Friday, April 20, 2007

Tarantino and the Woman's Film

(SOME SPOILERS)
(NOTE: "first half" and "second half" in the following refer to the first and second half of Tarantino's DEATH PROOF. I do not discuss PLANET TERROR.)

The title of this post refers initially - perhaps only - to the fact that most Tarantino features have women as their central protagonists.

Still, many of the iconic images of Tarantino's films are of men. Further, Tarantino'searly career was largely built on (a) violent spectacle between MEN and (b) dialogue scenes in which MEN TALK (about Madonna, about hamburgers and foot rubs).

Since Jackie Brown, however, Tarantino's representations of women develop along two vectors:
* to reconcile the female protagonist with the spectacle of violence (KILL BILL); and
* to reconcile the female protagonist with the scenes of dialogue (DEATH PROOF).
Thus it is the fact that WOMEN TALK in DEATH PROOF that brings his career full circle; completing the wholesale REGENDERING of the auteur persona first announced in the all-male world of RESERVOIR DOGS.

A key issue here is SOCIABILITY which, for Tarantino, is always verbal. Prior to DEATH PROOF the issue of female sociability has not been raised: Jackie Brown and Kill Bill involve solitary female protagonists. DEATH PROOF, by contrast, focuses on a group of women (again, a regendering of RESERVOIR DOGS).

Make that two groups. Because what is striking about DEATH PROOF is its doubled narrative. The first half of the film focuses on one group of women: they meet Stuntman Mike and are killed. The second half, we are introduced to a wholly new group, unrelated to the first: they meet Stuntman Mike and kill him. In effect, the same story, twice, only with different endings and characters. (Structurally, this has parallels to PSYCHO.) Each half of the film is formally different; these formal differences, moreover, correspond to two different conceptions of female sociability, as follows:

1. Female interaction as conveyed through montage of individualizing closeups and medium shots (the first group). I would note here that Tarantino's approach to editing is more discontinuous than in any other of his films. Rather than cut between repeat camera setups (e.g., shot-reverse shot), each setup feels discrete - a chain of single images that do not repeat. (This needs another viewing to be verified.) The discontinuity of the film's first half is also seen in the "missing reel" gag, edits that mimic a "bad" reel change, etc.

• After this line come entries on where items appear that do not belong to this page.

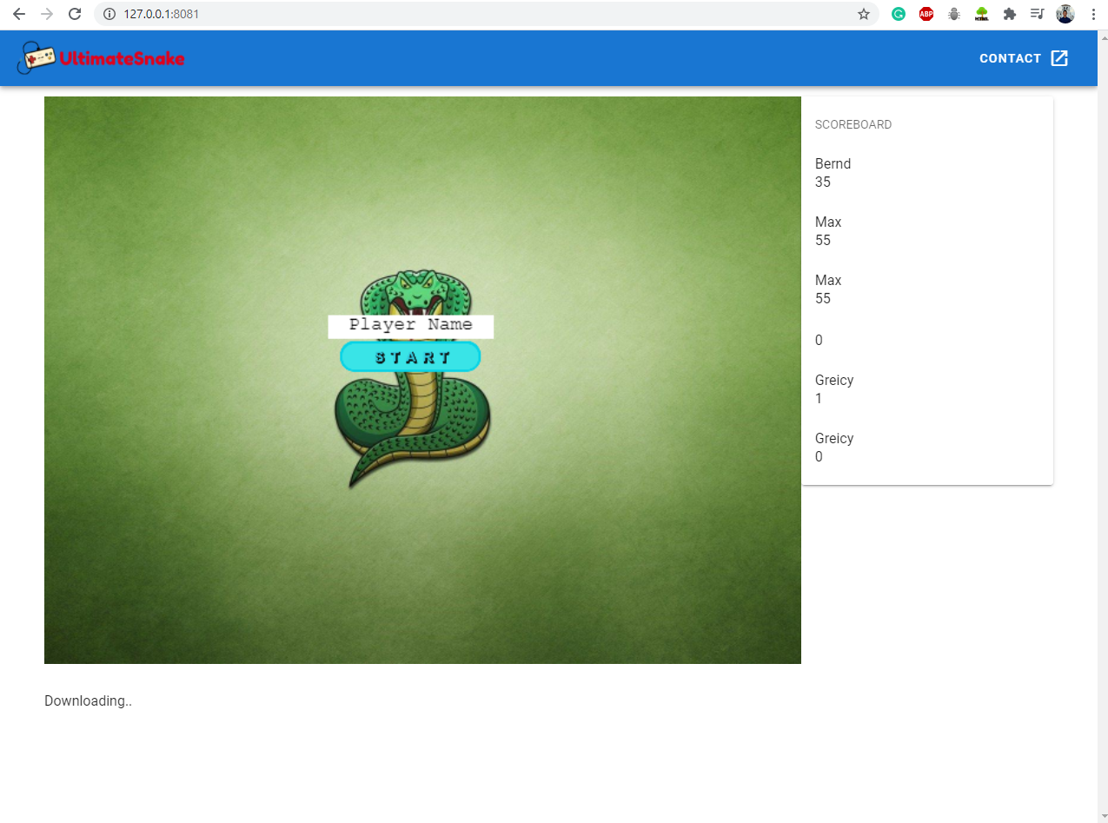This screenshot has width=1108, height=823.
Task: Open the HTML tree validator extension
Action: (981, 14)
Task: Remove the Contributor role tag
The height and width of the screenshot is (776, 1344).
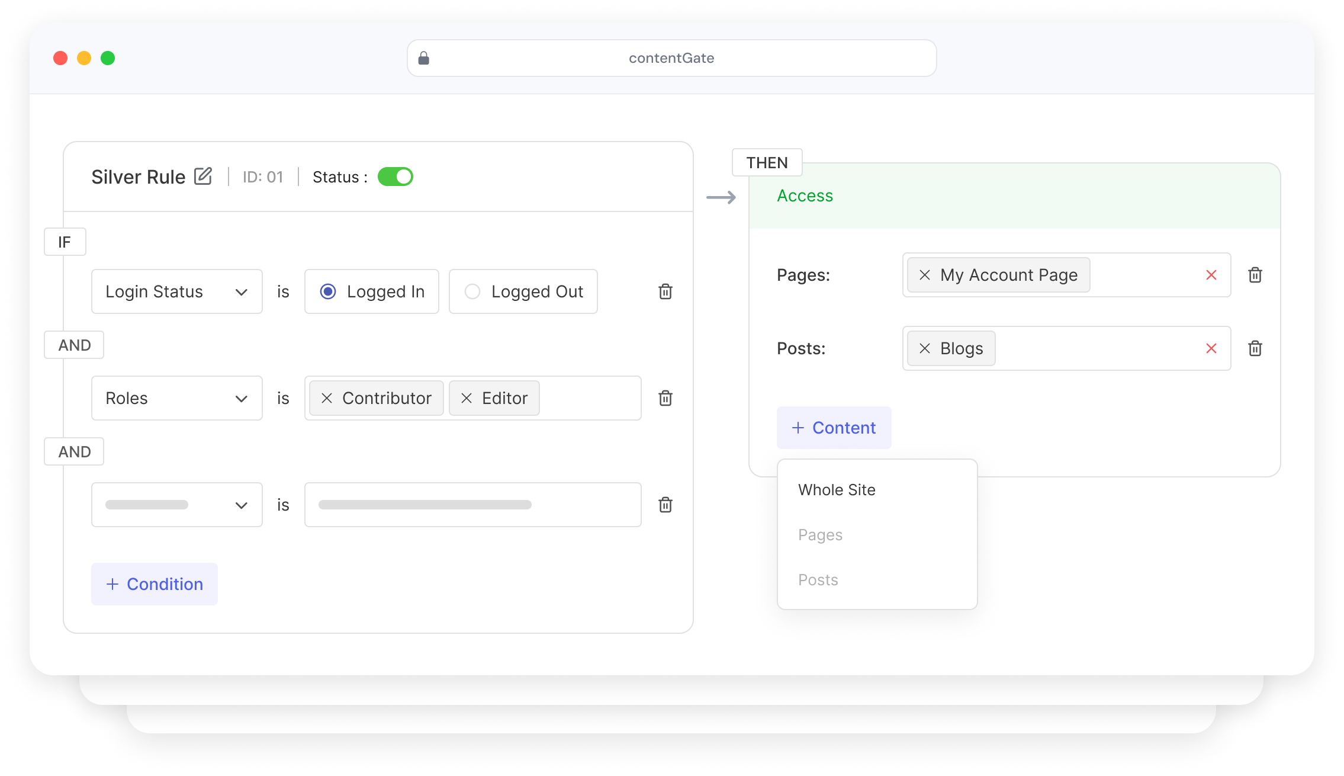Action: 327,398

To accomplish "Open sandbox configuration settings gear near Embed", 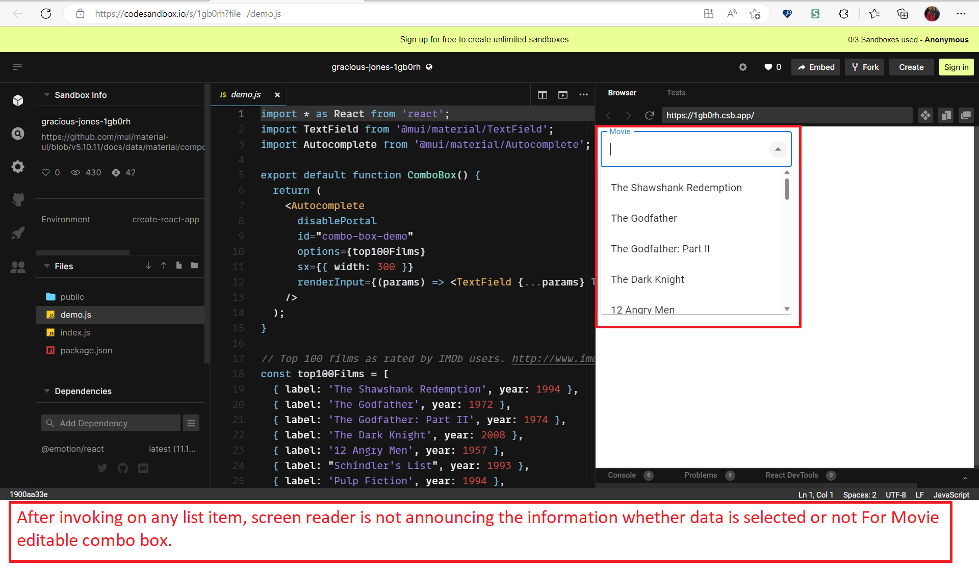I will pyautogui.click(x=743, y=67).
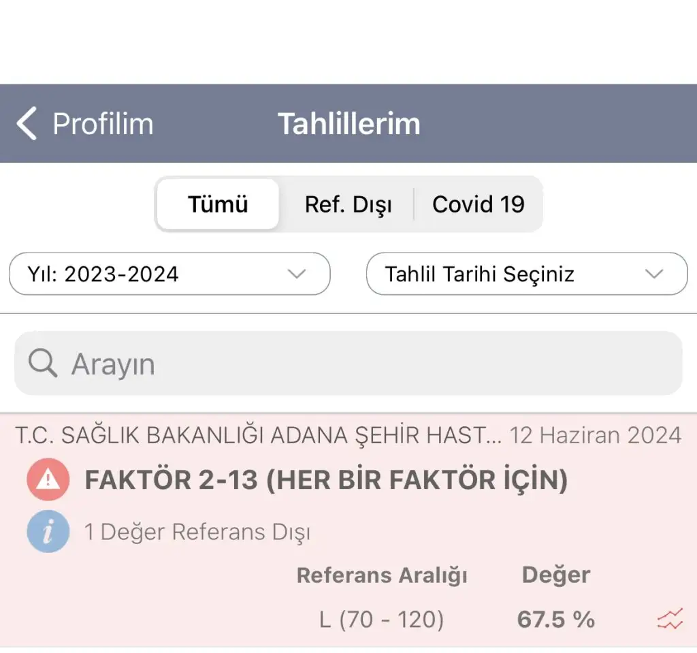Open the Yıl: 2023-2024 dropdown
The width and height of the screenshot is (697, 653).
click(x=169, y=274)
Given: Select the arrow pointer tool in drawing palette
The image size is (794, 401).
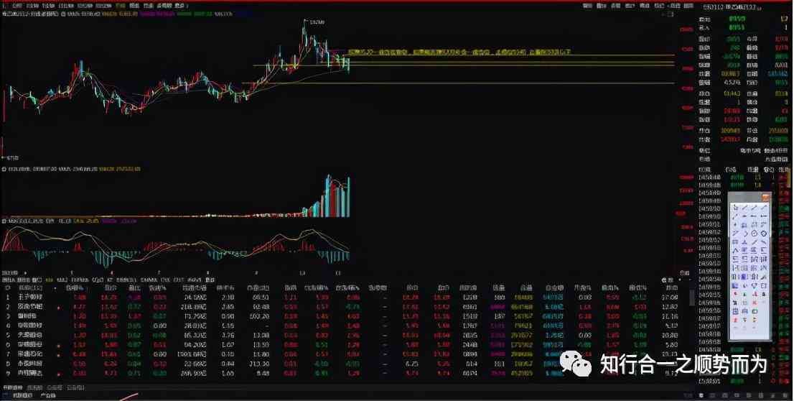Looking at the screenshot, I should pyautogui.click(x=735, y=207).
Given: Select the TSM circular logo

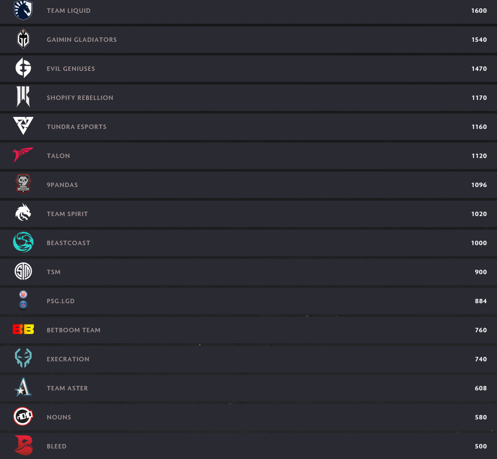Looking at the screenshot, I should click(23, 271).
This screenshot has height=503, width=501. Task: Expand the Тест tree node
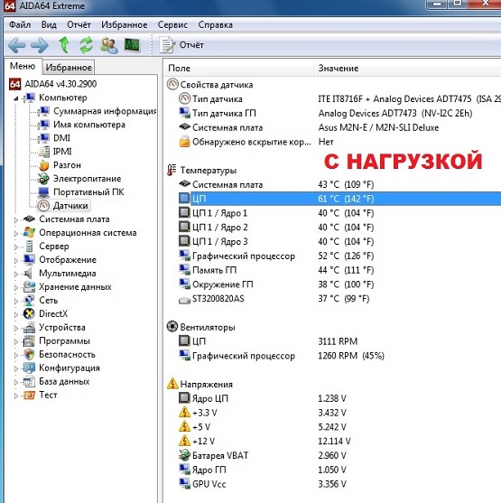(16, 396)
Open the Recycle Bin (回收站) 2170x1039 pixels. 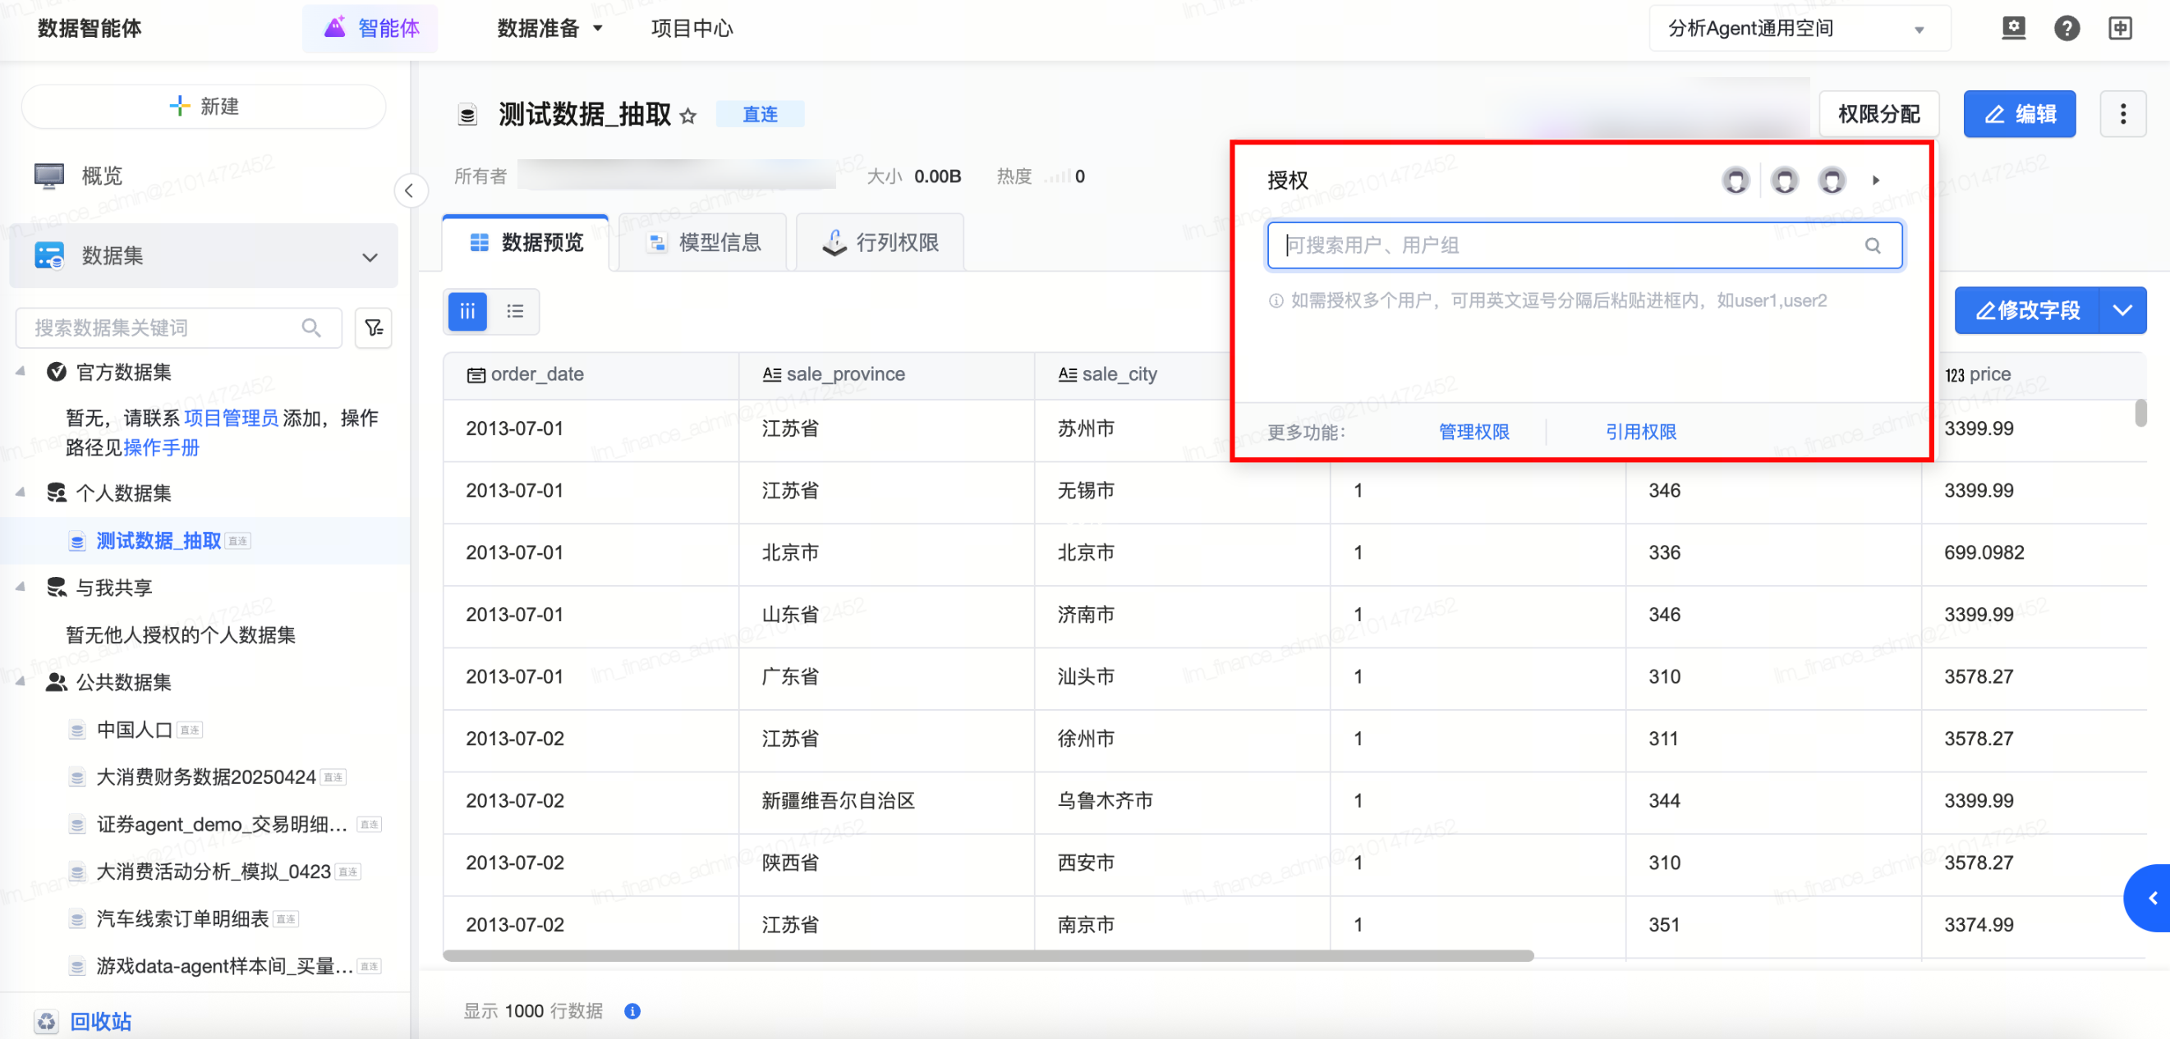coord(100,1020)
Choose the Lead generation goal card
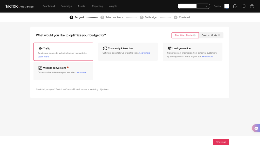Image resolution: width=260 pixels, height=148 pixels. coord(192,52)
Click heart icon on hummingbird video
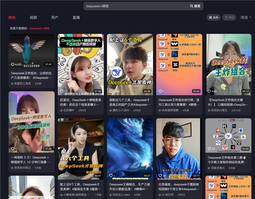 click(12, 64)
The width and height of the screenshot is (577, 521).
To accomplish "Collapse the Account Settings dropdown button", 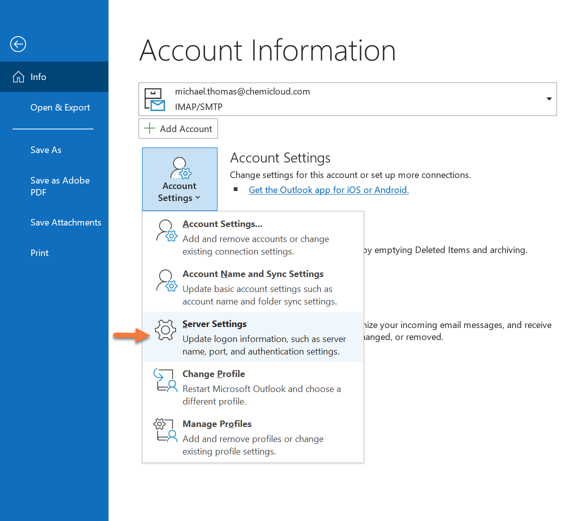I will 180,179.
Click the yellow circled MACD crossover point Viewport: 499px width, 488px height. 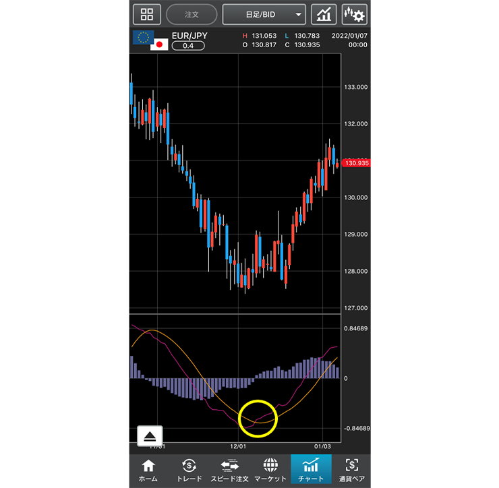click(x=258, y=418)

2. Female interaction as conveyed through camera movement (the second group). This is first evident in the lengthy dialogue sequence that introduces the group, comprised of extremely long single takes, in which the camera is constantly encircling the women. The film's second half, it can also be noted, lacks the pastiche of low-grade exhibition evident in the first (and evident throughout Rodriguez's Planet Terror). Finally, the stylistic trope of encirclement, through camera movement, recurs in the film's final sequence in which the women beat Stuntman Mike to death.

To wrap up here. Approach (1) seems to me definitive of representations of male dialogue in Tarantino's earlier films: witness the opening of RESERVOIR DOGS. Approach (2) is new. The question then would be: to what extent can this stylistic departure be related to the process of regendering that has defined Tarantino's work? To put it in the crudest terms: if approach (1) is to be matched with male interaction (in DOGS), should approach (2) be matched with female interaction (in DEATH PROOF)?

1 comment:

DMO said...

RK, you're analysis of Tarantino's shift in gender is interesting. He has effectively recast himself as a kind of women's-film director in the past few years. As you hint, the diner sequence among the four women in the second half of Death Proof alludes to the opening diner sequence in Reservoir Dogs, as the camera rotates around the women as they discuss men, their careers and Vanishing Point. Tarantino also has given the female protagonists of the first half the obscure-music fetishism made famous by the K Billy-loving thieves in Tarantino's first film.

Of course, Tarantino has not done much more than merely replace his earlier protagonists' one X chromosome with a Y, so it remains to be seen how important a shift in his outlook this is. I wonder if Tarantino has been influenced more by Buffy the Vampire Slayer or Suicide Girls?

On that odd note, I'll sign off. I'll post more later on both segments of Grindhouse.